While I liked this version, Regan Daley's recipe for butter toffee crunch shortbread is still my favorite shortbread recipe.
Cinnamon shortbread dough
From Baking by Flavor by Lisa Yockelson
1-1/4 cups unsifted bleached all-purpose flour
1/4 cup rice flour
1/4 teaspoon baking powder
1/4 teaspoon salt
1-1/4 teaspoons ground cinnamon
1/4 teaspoon freshly grated nutmeg
12 tablespoons unsalted butter, softened
1/3 cup unsifted confectioners’ sugar
1-1/2 teaspoons pure vanilla extract
Nut crunch topping
3/4 cup coarsely chopped walnuts or pecans (I used almonds)
2 tablespoons granulated sugar
1/2 teaspoon ground cinnamon
Confectioners’ sugar for sifting over the baked and cooled shortbread (optional)
Fluted 9 1/2”-inch round tart pan with a removable bottom
1. Preheat the oven to 350 degrees F. Film the inside of the tart pan with nonstick cooking spray; set aside.
2. Sift the all-purpose flour, rice flour, baking powder, salt, cinnamon, and nutmeg onto a sheet of waxed paper.
3. Cream the butter in the large bowl of a freestanding electric mixer on low speed for 2 to 3 minutes.

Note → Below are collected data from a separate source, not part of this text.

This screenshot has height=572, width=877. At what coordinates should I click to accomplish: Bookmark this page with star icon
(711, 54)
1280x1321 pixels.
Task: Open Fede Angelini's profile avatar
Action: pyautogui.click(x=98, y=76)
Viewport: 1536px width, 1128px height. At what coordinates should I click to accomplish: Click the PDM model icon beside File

Add the confectioners’ sugar and vanilla extract, and continue beating for 1 to 2 minutes longer. Add the sifted mixture in two additions, mixing until the particles of flour are absorbed and a smooth soft dough is created. Scrape down the sides of the mixing bowl once or twice with a rubber spatula to keep the dough even-textured. The shortbread dough will be shapeable and supple.
4. Turn the dough into the prepared tart pan. Lightly press and pat the dough into an even layer, using your fingertips. Lightly prick the dough with the tines of a fork in 12 to 15 places.
5. Combine the chopped nuts with the granulated sugar and cinnamon. Sprinkle the topping evenly over the shortbread dough. With the underside of a small, offset metal spatula (or your fingertips), lightly press the nut topping on top of the dough.
6. Bake the shortbread for 45 minutes or until set. The baking time on this shortbread is a little longer than usual because the topping adds an extra dimension of thickness to the cookie. The shortbread must be completely baked through. (If the nut topping appears to be browning too fast after 30 minutes, place a sheet of aluminum foil lightly on top of the cookie.)
7. Let the cookie stand in the tart pan on the cooling rack for 10 minutes, then unmold carefully, leaving it on its round base. Cool for 10 to 15 minutes longer. With a sharp chef’s knife, cut into even-sized wedges. Cool completely. Just before serving, sieve a light coating of confectioners’ sugar over the top of the shortbread triangles, if you wish.